Several limitations need to be acknowledged. This research was conducted in an academic institution, and the feedback was limited to the MS in health informatics students’ assessments. All students with different educational backgrounds were included in the study and analyzed together because skill-based training is not a part of the current curriculum. Thus, conducting regular national and international studies to analyze students’ confidence levels and course requests and comparing responses of students within the same educational backgrounds would be helpful.

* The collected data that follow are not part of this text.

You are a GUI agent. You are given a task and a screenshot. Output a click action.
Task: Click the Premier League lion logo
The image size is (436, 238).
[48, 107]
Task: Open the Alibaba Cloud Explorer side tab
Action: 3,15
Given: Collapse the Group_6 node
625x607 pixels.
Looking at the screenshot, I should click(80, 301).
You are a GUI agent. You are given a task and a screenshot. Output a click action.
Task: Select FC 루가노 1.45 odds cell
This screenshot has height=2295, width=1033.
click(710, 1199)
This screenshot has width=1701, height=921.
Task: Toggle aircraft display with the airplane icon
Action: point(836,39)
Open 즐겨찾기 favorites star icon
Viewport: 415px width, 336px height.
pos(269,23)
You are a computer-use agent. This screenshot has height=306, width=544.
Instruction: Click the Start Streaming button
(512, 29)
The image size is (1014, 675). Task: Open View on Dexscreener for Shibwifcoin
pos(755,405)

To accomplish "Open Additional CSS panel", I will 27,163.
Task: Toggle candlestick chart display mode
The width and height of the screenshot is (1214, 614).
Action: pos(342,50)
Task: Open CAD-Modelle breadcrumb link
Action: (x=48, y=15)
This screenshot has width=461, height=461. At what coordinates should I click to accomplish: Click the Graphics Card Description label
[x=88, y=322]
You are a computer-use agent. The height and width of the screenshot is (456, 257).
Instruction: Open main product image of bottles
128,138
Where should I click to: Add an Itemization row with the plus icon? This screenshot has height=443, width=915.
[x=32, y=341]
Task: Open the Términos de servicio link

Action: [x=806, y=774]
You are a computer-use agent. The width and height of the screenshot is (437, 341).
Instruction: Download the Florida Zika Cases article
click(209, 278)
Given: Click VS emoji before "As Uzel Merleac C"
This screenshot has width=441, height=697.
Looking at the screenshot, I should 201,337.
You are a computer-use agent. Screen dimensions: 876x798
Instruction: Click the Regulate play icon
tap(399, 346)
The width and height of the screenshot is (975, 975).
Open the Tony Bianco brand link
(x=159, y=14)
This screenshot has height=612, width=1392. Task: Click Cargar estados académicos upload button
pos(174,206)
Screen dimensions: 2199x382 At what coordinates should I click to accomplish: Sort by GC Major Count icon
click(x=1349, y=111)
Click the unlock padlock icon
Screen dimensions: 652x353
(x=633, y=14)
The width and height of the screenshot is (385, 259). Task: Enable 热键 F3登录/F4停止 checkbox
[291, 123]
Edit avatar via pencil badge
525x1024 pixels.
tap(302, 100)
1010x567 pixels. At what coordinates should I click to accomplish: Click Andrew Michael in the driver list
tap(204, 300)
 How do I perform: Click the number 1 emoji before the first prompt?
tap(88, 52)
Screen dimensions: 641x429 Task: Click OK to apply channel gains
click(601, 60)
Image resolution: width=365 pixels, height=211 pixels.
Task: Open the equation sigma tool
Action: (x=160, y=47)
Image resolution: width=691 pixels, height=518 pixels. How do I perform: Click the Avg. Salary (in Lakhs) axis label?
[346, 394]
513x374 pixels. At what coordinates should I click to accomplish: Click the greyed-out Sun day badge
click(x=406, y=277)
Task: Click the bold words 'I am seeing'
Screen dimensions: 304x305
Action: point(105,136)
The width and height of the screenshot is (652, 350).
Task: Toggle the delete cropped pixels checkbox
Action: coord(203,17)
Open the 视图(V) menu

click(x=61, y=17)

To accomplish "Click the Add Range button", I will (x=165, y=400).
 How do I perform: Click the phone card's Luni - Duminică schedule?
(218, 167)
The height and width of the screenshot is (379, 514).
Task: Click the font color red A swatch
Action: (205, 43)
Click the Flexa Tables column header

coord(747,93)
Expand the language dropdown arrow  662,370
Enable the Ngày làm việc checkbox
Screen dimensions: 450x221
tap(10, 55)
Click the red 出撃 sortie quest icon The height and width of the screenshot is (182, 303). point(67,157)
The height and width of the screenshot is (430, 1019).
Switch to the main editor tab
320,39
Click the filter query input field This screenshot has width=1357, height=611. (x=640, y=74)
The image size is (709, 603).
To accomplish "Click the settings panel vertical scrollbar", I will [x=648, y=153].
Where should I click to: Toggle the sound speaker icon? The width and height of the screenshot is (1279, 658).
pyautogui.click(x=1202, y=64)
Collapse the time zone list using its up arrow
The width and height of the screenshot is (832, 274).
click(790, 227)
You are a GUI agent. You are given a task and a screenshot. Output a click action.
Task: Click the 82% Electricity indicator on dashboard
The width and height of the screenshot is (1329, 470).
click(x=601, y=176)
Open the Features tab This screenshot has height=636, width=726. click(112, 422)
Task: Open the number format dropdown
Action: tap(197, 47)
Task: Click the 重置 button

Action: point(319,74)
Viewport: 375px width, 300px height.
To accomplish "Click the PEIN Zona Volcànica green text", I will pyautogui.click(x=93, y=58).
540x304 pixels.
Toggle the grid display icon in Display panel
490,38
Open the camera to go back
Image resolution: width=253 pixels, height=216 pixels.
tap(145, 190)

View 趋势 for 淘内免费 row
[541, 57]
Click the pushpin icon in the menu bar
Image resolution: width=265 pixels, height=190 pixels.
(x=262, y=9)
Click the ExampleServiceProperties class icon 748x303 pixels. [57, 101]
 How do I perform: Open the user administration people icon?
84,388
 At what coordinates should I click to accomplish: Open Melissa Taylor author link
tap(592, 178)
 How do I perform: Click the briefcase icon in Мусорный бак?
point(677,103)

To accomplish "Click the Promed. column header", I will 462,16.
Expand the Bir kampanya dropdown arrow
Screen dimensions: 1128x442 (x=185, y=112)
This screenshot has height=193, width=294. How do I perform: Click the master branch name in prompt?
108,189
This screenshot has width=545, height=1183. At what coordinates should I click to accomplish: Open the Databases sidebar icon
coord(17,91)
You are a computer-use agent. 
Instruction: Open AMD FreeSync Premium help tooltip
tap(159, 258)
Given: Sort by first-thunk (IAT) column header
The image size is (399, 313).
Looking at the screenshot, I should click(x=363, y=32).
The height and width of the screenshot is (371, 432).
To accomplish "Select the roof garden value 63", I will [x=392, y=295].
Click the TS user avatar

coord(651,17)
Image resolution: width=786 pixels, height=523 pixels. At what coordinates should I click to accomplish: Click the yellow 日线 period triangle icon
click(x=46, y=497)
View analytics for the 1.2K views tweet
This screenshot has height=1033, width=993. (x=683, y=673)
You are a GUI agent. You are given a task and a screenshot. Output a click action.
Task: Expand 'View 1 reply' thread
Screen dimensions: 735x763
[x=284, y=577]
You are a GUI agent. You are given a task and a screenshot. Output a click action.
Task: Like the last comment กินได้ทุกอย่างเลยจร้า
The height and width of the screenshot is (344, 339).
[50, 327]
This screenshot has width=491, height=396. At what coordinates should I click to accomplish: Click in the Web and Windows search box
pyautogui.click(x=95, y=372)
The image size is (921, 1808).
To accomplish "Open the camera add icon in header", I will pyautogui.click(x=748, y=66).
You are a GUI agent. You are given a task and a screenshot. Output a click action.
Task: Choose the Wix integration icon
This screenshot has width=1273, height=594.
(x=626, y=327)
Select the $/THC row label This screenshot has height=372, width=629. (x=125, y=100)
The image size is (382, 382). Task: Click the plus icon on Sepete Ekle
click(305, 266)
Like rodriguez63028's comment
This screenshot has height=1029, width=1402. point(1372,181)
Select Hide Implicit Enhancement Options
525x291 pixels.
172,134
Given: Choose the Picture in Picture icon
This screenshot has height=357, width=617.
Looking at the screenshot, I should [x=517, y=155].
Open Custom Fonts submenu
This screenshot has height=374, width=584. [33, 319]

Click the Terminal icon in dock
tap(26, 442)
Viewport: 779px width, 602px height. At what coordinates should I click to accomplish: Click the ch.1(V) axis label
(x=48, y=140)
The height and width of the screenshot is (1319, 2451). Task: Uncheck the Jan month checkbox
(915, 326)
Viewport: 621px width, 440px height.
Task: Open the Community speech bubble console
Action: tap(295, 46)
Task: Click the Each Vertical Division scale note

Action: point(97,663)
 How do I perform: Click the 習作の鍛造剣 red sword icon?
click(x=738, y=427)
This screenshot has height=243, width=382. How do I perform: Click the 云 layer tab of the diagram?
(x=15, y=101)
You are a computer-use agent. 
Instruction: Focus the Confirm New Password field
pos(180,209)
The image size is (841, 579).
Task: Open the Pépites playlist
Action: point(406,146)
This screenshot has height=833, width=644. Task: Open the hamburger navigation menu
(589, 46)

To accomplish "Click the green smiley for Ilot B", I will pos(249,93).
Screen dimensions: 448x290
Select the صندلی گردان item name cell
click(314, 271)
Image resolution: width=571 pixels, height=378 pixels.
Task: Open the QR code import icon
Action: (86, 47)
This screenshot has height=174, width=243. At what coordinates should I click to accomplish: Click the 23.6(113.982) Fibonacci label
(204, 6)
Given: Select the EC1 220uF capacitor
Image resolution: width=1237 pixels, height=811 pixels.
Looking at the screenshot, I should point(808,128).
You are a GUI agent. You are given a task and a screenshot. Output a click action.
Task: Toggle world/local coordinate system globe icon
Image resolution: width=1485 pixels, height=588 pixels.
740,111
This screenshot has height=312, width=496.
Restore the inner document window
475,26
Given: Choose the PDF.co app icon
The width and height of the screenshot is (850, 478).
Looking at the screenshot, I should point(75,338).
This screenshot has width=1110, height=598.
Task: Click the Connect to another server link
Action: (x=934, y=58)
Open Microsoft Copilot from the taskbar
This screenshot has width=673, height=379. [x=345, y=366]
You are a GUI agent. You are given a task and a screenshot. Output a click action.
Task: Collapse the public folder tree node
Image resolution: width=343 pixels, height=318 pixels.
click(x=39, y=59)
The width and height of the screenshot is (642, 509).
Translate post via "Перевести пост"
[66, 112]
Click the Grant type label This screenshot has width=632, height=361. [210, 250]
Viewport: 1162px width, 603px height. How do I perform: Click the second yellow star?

The main objective of this study was to highlight evolving health informatics competencies rather than provide detailed information about country-level competencies. Owing to the universal nature of technology, health informaticians use the same data standards, methods, and algorithms to store, retrieve, and analyze the data around the world. Although national and international organizations have determined different foundational domains, professional and accrediting organizations have been updating their recommendations frequently and adopting similar measurable competencies (Figure 3) [13]. For instance, IMIA’s updated educational recommendations for nursing informatics and health informatics are the same [46]; conversely, the current studies emphasize the need for customization. We also observed that the existing literature and curriculum recommendations did not clearly delineate the difference between undergraduate and graduate health informatics competencies. As mentioned earlier, even though some recent publications assess health informatics training and identify universal competencies, there are still limited studies about skills training in the graduate health informatics curricula [47,48].

Health informatics graduates need hands-on experience with various health informatics tools and apps to develop skills and the ability to apply this practical expertise to unfamiliar situations, serve as subject-matter experts, and lead and manage innovative projects. Regional, national, and international accreditation standards, and in-demand technical skills to use and develop patient-centered health informatics systems could be taken into consideration when determining health informatics curriculum components. It is also essential to capture students’ perspectives before developing skills training components and to develop an up-to-date health informatics skills training framework depending on different medical specialties and health care needs for physicians, nurses, pharmacists, and medical and laboratory technologists. Developing new terminologies that will clearly specify the difference between competency-based and skill-based approaches for each health informatics discipline might be useful. Further studies that evaluate employers’ feedback and students’ perceptions after they get hired are suggested to determine the potential gaps and needs in health informatics skills training.